WORK ORDER:
Restate all the data word for word and omit the pictures.

MATERIAL PROVIDED:

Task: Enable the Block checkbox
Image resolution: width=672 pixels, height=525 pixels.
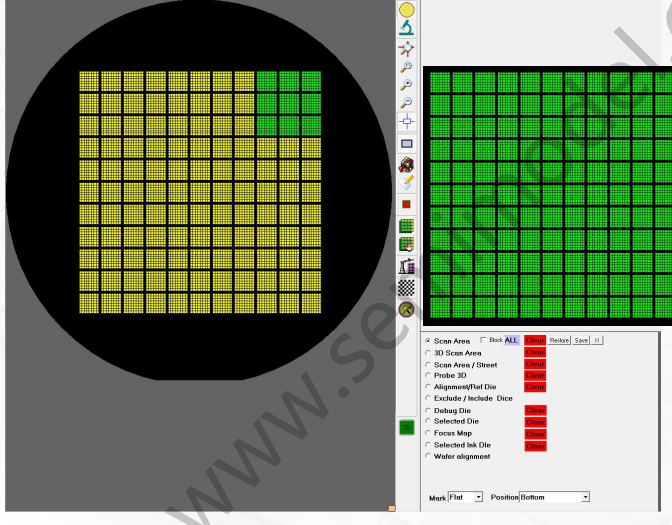Action: point(483,340)
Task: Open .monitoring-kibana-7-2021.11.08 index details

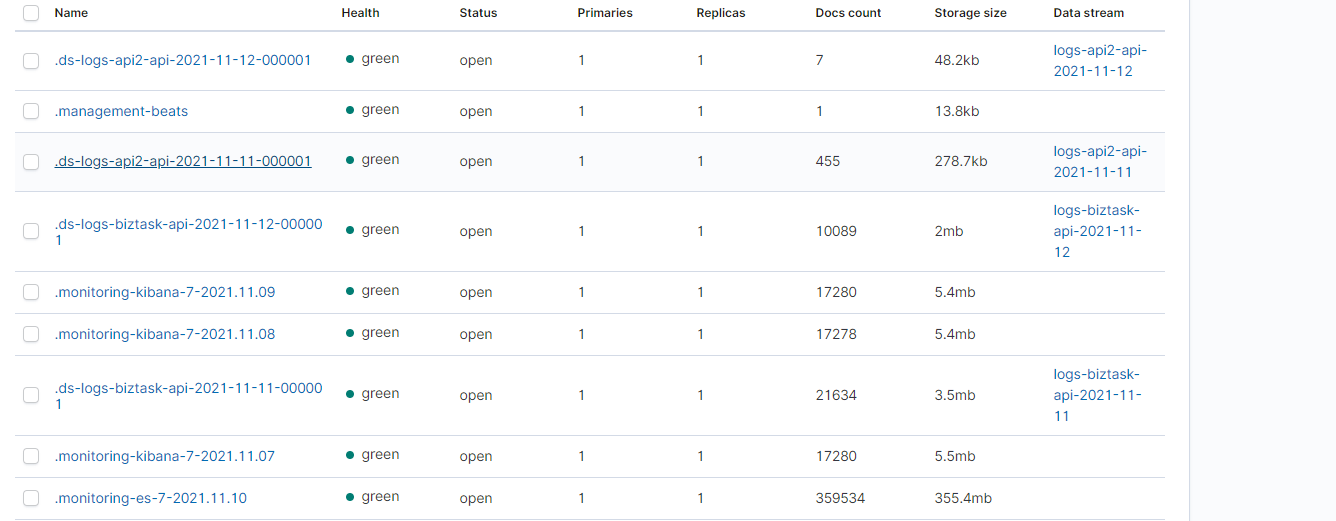Action: [x=165, y=334]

WRITTEN RESPONSE:
Task: Enable the Block checkbox
Image resolution: width=672 pixels, height=525 pixels.
Action: point(483,340)
Task: Open .monitoring-kibana-7-2021.11.08 index details

Action: [x=165, y=334]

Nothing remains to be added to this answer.